**Record excerpts:**
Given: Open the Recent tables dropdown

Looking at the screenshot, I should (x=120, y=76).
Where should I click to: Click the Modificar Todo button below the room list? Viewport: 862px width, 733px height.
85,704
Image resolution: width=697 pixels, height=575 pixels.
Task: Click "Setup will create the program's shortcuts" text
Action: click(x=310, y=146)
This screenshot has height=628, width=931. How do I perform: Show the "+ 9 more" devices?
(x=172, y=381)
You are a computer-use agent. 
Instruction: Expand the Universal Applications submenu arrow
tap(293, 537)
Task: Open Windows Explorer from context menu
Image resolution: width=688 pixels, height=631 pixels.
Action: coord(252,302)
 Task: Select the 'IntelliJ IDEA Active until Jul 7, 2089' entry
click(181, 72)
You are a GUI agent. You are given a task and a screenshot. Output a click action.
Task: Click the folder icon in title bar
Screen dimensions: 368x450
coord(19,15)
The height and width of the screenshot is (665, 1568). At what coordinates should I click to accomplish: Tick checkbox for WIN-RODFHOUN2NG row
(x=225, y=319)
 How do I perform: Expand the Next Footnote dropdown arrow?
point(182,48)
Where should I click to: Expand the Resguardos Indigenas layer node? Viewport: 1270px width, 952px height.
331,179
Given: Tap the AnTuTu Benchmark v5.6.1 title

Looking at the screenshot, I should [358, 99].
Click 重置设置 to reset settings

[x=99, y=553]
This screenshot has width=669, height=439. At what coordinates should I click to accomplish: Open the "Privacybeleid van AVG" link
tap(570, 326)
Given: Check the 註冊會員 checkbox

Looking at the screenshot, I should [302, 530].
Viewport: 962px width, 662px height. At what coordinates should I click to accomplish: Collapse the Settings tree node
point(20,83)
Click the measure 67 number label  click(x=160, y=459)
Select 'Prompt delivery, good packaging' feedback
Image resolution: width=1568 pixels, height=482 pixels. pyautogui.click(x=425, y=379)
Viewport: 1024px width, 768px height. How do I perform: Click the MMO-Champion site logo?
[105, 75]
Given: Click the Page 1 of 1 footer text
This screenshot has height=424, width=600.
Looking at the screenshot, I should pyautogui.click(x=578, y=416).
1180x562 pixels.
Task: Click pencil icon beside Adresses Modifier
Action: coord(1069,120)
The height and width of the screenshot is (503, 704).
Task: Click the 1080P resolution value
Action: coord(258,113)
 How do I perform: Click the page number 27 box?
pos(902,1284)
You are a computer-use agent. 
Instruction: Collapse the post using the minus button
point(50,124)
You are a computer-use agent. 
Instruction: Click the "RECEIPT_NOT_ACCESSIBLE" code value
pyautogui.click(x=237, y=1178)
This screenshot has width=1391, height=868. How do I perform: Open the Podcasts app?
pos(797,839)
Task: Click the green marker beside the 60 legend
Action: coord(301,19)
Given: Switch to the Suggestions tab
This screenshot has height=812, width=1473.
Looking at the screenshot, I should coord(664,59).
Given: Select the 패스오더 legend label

**Short problem:** Locate each line in the entries above that contains the word "Where" with the same capitalization, and copy those lines out in full.

**Output:**
Where should I click to: Click the Modificar Todo button below the room list? Viewport: 862px width, 733px height.
Where should I click to: Expand the Resguardos Indigenas layer node? Viewport: 1270px width, 952px height.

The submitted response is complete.